It is thus unsurprising that in 2008, Russia hit back, answering a Georgian strike in the disputed region of South Ossetia (which killed some Russian peacekeepers) with a crushing counterblow. For finally pushing back, Putin’s approval rating soared to nearly 85 percent—the highest it would reach until Crimea’s annexation in 2014.
HOW NOT TO PROMOTE DEMOCRACY
This is the Russia that Obama inherited in 2009: prideful, angry, and in no mood for the sanctimony that came with the new administration’s stress on democracy promotion. They had seen Bill Clinton ally with a corrupt Yeltsin to make a mockery of their new democracy. They had fumed as Vice President Dick Cheney faulted Russian democracy while praising that of Kazakhstan. And they heard their country criticized for interfering in the affairs of weaker neighbors, even as NATO was expanding right up to Russia’s borders, and the United States was launching an invasion of Iraq in the name of democracy promotion that would set the Middle East aflame. Not surprisingly, the Russian media ever more frequently paired the term “double standard” with America.
Thus it may have been unwise for the Obama administration to pursue democracy promotion as brashly as it did, criticizing Russian elections and encouraging Putin’s opposition. This carried a whiff not only of hypocrisy but of danger, too, appearing, as it did to many within Russia, as a threat to destabilize Putin’s rule. Democracy promoters may draw a distinction between policies aimed at advancing NATO and those aimed at advancing political liberalization in Russia and other former Soviet states—emphasizing that Obama enacted the latter but not the former. But Putin’s skepticism was easy to understand given the West’s record of undermining Moscow’s allies, as in Serbia, Georgia, and Ukraine, and then seeking to anchor their new regimes in the Western political and military blocs. As a senator, too, Obama was an early supporter of Ukraine joining NATO, and preparations for Ukraine’s integration with NATO continued throughout his presidency. Hillary Clinton also advocated a NATO "open door" for Ukraine, and then incurred Putin’s wrath by pushing humanitarian intervention (which soon turned into regime change) in Libya. So her demand for “a full investigation of all reports of fraud and intimidation” in Russia’s 2011 elections was most unwelcome. Michael McFaul, an expert on democracy promotion and longtime critic of Putin, was a particularly provocative choice for new Obama’s ambassador to Russia in 2012.

# SOURCE DATA:
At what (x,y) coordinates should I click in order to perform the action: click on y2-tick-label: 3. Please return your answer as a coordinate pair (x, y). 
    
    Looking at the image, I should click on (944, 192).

# WORK TO COMPLETE:
**A.** Name every person mentioned by name in the text about Russia and American democracy promotion.
**B.** Please reproduce the text about Russia and American democracy promotion from "It is thus unsurprising" up to and including "annexation in 2014.", substituting "response" for "counterblow".
**C.** Carry the text about Russia and American democracy promotion forward from its final sentence.
The listing is separate from the text about Russia and American democracy promotion.

# RESULTS FOR EACH TASK:
**A.** Putin, Obama, Bill Clinton, Yeltsin, Dick Cheney, Hillary Clinton, Michael McFaul

**B.**
It is thus unsurprising that in 2008, Russia hit back, answering a Georgian strike in the disputed region of South Ossetia (which killed some Russian peacekeepers) with a crushing response. For finally pushing back, Putin’s approval rating soared to nearly 85 percent—the highest it would reach until Crimea’s annexation in 2014.

**C.**
Neither should righteous indignation at Putin’s post-election crackdown prevent rethinking of the targets as well as the tools of American public diplomacy. Some fault the focus on Russia’s liberal opposition, a small number of Moscow-centered activists who best reflect U.S. values. Many of them are discredited in the eyes of the Russian majority: for their earlier support of Yeltsin’s regime, for their disparaging of the widely admired Putin, and for their reflexive backing of U.S. policies—such as NATO expansion—even when they clash with Russian interests. They appear, in a word, unpatriotic. They are earnest, articulate, and highly admirable. But even if they weren’t stigmatized by Putin—or tarred by identification with the 1990s—they embody liberal-cosmopolitan values alien to most conservative-national Russians. And while this makes them appealing to the West, it also makes them a poor bet as the focus of democracy-promotion.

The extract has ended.